# [WORK TO COMPLETE]
List every color named in the boxing debate excerpt below.

# [EXCERPT]
------------------------------
I found the objectives very interesting. Seventy clubs will receive funding for new equipment, 50 clubs will receive funding for premises repairs and up to six clubs will receive funding for major capital works. This is very commendable. Who can apply? An expression of interest form was sent to all clubs that had been affiliated or are presently affiliated to the Irish Amateur Boxing Association from 2009 to 2013. So, the concerns raised by Sandy Row boxing club and other clubs seem to have been addressed when we see who the expression of interest forms were sent to.
The unfortunate aspect is the eligibility criteria. The Minister may want to check things with her officials, but I have a copy of the announcement here for her as well. Who is eligible to apply? For tranche 1, the boxing equipment award will be subject to a single application from the Irish Association of Boxing Clubs and will not be open to individual clubs. So, it does not matter if you were affiliated from 2009 to 2013, unless you are a current member, you will be denied access to tranche 1 funding.
For tranches 2 and 3, which involve money for development, information is being gathered from boxing clubs on facility requirements. The information is being gathered, but the eligibility criteria is all laid down. Funding will only be available if you are affiliated to the International Boxing Association (AIBA) or are recognised by the governing body, which, for any club in Ireland, North or South, is the IABA. So, if you are not affiliated to any of those clubs, you will be denied access to the UK lottery money. This needs to be addressed so that there is equality of access to the money among all the clubs in the boxing fraternity.
Amendment No 1 calls for the establishment of a Northern Ireland boxing fraternity, which is commendable. We have to recognise the bravery of Sandy Row Amateur Boxing Club for speaking out. It has stood up, despite the fear of losing any sort of funding from the £3·27 million, to ask for the sectarianism that they have seen to be addressed. I refer to something that Ms McCorley said. She asked why Sandy Row had not raised the issue in the past 10 years and whether it had waited until a Sinn Féin Minister was in post. That was not the case. If she had listened to the evidence that was given to us in the CAL Committee, she would have heard the club say that it had been continually working with the Ulster Boxing Council and the Irish Amateur Boxing Association throughout that time, trying to get redress to all their concerns. There is real concern that the sectarianism that is currently evident in boxing is similar to that which was evident in football 10 or 15 years ago. The IFA has made great steps in its work in rooting that out, not only on the terraces but on the pitch. Ms McCorley's comments were not accurate about the work that has been done there.
Ms McKevitt said boxing was not about red, white and blue or green, white and gold. One of the recommendations that Sandy Row Amateur Boxing Club made was exactly as specific as that. It asked for clubs to be allowed to use the red and blue neutral colours that are recognised internationally —
Mr Deputy Speaker: Will the Member bring his remarks to a close?
Mr Swann: — and not the green, white and gold that some clubs are bringing into the boxing arena.
------------------------------
# [DATASET]

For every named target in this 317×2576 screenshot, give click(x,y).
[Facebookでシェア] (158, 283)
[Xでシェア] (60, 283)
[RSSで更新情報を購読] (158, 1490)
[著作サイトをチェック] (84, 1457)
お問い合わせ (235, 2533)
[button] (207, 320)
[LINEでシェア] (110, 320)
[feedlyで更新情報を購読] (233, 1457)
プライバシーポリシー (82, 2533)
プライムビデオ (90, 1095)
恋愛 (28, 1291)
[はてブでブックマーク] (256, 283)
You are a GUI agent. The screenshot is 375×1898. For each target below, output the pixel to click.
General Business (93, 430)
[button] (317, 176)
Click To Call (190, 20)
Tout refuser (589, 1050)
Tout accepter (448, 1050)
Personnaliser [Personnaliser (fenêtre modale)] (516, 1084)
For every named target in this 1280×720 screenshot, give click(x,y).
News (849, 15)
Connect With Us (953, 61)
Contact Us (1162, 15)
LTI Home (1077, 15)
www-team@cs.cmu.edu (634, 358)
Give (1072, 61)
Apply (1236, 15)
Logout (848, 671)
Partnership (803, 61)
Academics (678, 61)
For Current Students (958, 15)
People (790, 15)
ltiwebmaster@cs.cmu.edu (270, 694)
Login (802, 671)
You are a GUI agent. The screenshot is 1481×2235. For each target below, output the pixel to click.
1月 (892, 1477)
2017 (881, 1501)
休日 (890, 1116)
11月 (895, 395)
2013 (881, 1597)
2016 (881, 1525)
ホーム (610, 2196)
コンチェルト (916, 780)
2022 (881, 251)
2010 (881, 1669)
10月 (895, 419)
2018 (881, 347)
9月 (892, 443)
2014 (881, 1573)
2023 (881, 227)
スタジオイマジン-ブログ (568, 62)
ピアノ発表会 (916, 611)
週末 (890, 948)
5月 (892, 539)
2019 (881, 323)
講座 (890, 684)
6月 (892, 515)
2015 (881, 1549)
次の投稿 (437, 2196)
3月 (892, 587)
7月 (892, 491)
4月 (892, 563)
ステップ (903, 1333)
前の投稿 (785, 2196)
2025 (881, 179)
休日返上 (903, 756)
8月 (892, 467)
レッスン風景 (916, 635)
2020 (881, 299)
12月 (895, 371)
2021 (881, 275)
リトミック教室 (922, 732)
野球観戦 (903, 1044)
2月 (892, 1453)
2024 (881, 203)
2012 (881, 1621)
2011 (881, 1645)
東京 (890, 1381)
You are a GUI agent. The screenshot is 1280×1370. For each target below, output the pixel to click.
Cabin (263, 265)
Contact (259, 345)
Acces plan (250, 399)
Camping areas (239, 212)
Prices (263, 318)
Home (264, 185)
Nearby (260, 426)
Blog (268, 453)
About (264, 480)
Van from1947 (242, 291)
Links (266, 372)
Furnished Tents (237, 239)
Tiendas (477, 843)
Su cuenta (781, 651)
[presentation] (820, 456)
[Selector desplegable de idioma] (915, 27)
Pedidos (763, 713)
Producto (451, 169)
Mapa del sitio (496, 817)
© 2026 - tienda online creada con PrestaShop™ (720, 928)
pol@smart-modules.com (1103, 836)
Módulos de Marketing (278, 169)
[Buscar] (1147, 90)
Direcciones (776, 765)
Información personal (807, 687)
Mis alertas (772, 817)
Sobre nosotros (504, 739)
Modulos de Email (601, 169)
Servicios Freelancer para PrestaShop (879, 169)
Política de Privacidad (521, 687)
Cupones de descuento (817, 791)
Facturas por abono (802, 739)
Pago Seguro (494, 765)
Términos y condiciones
------------------------------
# [OUTPUT BELOW]
Red, white, blue, green, gold